What will get manufactured locally will be the things where there's enough margin in it. Nothing to do with how vital or desirable it might be to make locally.
Except corn, which is heavily subsidized in the US.
(I suspect the primary motive is to provide an alternative fuel for the war machine, sadly. But corn is also useable as local transport fuel and even food, which is nice.)
I'm in favor of additional subsidies to support local manufacturing of critical products, to protect the local population against the whims of the global market.
I'm not a huge fan of tariffs, but in theory tariffs can get the same job done. And I'm willing to concede that a balance between subsidies and tariffs might be the sweet spot for practicality, or might be a necessary a step on the journey to pragmatic people centric policies.

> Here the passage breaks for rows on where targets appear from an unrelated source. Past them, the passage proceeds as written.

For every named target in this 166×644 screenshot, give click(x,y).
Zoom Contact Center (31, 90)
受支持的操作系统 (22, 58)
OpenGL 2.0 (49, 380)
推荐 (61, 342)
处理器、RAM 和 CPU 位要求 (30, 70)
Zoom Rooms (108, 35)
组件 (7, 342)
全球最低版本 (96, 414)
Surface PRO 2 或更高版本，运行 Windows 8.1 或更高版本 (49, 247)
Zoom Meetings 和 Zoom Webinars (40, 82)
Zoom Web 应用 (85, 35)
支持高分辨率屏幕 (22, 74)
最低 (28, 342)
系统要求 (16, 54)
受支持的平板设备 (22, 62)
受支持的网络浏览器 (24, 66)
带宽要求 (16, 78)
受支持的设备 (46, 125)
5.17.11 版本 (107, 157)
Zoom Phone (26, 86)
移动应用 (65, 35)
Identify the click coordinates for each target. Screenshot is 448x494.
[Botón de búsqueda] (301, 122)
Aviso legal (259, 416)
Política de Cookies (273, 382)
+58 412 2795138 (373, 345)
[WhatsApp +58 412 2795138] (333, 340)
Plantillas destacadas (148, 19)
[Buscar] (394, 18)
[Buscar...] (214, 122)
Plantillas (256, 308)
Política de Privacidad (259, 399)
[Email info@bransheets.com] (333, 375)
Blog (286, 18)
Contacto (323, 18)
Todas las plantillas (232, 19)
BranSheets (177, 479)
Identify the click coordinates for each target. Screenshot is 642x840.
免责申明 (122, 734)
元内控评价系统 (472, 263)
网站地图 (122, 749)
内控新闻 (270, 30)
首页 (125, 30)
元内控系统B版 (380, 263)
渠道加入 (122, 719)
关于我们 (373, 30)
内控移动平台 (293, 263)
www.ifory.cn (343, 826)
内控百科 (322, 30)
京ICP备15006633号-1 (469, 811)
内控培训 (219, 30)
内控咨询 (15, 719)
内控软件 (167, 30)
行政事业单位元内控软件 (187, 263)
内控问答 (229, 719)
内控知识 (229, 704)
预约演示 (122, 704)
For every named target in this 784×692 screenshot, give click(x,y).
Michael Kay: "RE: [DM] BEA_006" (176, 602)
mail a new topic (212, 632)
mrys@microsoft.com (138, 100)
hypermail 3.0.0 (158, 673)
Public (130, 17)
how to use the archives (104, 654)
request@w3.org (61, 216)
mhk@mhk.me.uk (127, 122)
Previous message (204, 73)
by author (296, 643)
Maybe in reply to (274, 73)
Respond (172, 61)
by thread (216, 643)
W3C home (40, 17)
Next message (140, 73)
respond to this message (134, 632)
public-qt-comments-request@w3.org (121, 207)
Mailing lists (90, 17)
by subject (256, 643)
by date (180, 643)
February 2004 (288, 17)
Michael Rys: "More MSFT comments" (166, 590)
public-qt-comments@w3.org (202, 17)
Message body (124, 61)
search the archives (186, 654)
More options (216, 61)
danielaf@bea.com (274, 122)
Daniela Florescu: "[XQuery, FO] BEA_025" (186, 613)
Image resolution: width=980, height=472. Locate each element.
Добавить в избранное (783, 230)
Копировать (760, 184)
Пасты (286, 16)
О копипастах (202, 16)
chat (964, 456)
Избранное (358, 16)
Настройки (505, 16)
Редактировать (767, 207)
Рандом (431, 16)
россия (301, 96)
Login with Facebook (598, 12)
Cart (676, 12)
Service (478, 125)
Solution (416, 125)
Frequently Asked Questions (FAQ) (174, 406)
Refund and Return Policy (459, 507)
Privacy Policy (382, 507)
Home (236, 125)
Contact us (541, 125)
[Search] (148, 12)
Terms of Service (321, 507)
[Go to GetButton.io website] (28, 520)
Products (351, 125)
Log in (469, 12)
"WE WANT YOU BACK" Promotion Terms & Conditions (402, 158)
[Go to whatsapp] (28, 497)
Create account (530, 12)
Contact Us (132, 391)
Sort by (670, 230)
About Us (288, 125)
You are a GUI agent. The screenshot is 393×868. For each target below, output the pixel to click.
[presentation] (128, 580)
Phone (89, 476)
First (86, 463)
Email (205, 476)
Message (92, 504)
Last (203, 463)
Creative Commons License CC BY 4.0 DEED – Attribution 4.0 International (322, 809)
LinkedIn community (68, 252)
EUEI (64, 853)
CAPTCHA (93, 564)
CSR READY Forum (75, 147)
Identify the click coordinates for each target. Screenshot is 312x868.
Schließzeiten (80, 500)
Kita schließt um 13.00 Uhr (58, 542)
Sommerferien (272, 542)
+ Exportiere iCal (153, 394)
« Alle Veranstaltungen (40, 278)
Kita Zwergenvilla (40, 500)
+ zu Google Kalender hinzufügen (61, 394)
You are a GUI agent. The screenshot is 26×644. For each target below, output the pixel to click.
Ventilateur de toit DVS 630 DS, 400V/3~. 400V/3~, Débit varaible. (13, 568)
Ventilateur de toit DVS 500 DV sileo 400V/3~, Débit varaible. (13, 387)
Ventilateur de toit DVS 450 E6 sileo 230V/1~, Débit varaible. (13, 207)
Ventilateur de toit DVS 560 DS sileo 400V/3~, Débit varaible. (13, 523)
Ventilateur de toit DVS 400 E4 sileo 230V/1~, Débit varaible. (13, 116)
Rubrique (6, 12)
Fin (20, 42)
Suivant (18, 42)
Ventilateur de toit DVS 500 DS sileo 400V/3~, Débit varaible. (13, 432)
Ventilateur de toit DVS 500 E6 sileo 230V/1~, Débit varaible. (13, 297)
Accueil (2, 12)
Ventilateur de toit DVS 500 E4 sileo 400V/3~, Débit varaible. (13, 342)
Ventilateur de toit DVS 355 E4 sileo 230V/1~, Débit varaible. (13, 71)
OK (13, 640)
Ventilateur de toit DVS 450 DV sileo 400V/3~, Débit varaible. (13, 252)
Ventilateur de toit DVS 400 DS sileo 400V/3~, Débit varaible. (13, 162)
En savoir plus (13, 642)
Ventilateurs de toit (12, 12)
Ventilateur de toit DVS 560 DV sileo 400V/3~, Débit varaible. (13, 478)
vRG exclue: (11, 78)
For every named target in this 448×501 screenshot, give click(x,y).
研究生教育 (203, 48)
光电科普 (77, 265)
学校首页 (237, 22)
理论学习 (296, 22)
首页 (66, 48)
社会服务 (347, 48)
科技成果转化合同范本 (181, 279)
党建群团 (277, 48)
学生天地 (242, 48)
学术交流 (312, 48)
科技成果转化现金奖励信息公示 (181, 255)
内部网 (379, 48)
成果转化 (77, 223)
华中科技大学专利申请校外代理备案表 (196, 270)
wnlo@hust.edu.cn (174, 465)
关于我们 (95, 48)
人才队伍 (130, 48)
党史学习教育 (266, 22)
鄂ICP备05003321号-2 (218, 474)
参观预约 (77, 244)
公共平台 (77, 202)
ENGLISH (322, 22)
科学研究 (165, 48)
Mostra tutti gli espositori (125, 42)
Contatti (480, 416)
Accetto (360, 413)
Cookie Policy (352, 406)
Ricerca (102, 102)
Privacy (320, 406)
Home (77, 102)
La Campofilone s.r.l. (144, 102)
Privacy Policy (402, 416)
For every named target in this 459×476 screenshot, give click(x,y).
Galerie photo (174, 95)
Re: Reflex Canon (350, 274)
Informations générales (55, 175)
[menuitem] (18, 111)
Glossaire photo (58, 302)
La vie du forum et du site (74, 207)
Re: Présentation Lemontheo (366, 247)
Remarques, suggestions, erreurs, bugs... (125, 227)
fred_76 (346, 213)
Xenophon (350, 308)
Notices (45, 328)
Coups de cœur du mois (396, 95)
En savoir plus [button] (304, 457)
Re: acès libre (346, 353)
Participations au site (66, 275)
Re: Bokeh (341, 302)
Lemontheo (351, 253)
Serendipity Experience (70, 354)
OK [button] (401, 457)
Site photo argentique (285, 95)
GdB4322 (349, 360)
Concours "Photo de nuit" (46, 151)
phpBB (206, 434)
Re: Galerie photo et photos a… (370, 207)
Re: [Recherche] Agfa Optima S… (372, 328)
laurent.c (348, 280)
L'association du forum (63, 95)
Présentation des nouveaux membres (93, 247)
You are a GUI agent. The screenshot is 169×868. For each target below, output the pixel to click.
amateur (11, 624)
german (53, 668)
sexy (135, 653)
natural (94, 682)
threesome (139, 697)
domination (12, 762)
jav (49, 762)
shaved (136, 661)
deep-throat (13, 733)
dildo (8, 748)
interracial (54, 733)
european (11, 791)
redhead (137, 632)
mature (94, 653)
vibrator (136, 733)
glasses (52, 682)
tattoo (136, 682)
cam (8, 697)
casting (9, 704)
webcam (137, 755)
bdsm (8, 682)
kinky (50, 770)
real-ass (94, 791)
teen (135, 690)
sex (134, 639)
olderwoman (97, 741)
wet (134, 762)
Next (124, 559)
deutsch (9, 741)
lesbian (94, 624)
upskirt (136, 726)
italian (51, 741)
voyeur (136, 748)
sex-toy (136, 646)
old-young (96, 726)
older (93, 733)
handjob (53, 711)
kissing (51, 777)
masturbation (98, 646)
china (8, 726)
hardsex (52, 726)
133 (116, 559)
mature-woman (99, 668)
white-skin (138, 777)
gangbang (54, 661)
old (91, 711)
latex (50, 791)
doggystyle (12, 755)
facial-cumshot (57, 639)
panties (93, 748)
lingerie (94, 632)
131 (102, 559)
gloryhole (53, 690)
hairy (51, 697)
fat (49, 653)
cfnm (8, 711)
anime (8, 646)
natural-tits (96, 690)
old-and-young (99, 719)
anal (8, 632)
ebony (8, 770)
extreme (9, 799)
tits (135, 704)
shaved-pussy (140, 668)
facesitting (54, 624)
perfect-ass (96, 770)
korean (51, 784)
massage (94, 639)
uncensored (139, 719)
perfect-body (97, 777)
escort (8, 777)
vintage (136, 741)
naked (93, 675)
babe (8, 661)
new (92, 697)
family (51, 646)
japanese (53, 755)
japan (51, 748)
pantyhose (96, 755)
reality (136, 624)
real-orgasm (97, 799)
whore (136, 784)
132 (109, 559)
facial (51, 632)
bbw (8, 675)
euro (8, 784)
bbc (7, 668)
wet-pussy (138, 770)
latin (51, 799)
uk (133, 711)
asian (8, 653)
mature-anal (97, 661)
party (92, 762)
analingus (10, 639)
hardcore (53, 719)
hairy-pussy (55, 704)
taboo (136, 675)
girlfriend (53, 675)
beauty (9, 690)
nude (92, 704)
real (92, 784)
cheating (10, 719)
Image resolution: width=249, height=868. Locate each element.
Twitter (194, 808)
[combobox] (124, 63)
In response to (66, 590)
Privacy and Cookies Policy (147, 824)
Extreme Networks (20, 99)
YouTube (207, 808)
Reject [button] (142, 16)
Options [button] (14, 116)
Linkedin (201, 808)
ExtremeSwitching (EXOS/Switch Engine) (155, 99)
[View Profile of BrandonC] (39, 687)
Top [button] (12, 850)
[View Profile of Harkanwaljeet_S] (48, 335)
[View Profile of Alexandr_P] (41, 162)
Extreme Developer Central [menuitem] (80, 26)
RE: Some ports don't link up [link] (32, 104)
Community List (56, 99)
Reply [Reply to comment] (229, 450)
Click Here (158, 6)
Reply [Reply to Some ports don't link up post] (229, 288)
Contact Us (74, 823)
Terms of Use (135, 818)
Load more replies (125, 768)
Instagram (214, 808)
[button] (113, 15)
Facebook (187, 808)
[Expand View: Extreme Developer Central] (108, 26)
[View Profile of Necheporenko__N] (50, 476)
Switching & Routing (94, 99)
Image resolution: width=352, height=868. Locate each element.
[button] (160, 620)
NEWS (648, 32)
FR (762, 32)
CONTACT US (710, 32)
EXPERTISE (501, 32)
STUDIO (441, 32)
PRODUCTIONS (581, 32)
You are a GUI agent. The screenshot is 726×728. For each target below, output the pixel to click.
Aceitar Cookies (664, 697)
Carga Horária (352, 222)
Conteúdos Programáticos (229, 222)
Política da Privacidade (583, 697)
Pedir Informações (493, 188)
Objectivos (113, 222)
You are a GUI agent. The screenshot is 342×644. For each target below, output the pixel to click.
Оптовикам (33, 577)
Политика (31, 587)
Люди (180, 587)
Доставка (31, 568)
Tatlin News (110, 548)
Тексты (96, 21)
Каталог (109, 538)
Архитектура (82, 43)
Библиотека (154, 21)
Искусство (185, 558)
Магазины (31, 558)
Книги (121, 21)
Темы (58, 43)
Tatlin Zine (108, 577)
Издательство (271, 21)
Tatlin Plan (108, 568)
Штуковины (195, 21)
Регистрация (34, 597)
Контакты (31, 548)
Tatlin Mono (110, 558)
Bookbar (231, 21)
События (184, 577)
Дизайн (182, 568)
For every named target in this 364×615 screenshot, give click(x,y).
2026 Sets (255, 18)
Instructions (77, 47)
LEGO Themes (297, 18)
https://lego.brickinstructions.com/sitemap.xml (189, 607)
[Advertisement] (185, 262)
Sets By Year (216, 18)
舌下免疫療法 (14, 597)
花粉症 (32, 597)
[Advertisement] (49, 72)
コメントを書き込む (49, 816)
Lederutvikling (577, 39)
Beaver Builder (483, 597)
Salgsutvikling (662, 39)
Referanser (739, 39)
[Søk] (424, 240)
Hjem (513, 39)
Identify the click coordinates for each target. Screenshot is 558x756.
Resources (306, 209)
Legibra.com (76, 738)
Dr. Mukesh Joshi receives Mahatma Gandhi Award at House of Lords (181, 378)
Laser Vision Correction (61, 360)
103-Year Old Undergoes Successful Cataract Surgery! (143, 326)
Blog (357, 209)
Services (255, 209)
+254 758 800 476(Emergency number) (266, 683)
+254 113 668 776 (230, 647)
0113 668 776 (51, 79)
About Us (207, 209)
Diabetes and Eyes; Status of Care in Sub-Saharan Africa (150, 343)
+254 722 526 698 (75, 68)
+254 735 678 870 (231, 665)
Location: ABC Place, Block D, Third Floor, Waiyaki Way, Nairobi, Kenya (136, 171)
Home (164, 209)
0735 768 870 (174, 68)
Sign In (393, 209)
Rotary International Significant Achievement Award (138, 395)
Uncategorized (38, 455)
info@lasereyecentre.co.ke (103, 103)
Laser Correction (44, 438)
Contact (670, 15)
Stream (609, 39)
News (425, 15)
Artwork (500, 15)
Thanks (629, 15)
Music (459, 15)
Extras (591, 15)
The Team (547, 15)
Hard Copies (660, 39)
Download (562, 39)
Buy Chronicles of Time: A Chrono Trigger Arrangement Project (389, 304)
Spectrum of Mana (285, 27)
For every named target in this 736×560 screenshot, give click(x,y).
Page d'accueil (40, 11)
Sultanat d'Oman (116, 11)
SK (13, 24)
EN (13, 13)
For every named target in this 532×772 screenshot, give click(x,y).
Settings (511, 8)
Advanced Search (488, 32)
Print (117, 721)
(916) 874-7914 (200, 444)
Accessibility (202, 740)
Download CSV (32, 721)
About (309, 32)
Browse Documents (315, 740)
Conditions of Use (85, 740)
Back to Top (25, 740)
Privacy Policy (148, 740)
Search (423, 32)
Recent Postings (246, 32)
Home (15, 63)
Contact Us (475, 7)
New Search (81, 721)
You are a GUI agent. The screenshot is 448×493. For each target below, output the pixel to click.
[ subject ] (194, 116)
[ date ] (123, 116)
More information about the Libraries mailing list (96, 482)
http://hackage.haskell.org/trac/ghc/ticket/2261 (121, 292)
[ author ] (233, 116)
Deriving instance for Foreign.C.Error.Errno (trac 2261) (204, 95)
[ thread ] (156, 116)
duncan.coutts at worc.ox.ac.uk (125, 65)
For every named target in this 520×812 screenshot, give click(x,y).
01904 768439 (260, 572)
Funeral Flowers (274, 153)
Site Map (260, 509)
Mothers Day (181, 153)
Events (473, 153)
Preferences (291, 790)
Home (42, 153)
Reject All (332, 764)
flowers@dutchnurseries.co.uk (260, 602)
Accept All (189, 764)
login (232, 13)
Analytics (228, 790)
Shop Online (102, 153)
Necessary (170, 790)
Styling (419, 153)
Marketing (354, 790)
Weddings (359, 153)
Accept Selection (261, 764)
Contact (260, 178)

More to your point, I think we agree on that.
My point is that government is for when the open market fails.
Providing margin against known common disasters and shortages is a great use of government power to distort a market.
Tariffs and subsidies can close the gap to provide incentive to have local production of things like clean water, food, power, medical supplies, and computer chips.
In my ideal case, each government would provide consistent local demand, and ship the excess product as goodwill donations to neighbors in need.
We actually see some of that now, but 2020 revealed a number of substantial gaps.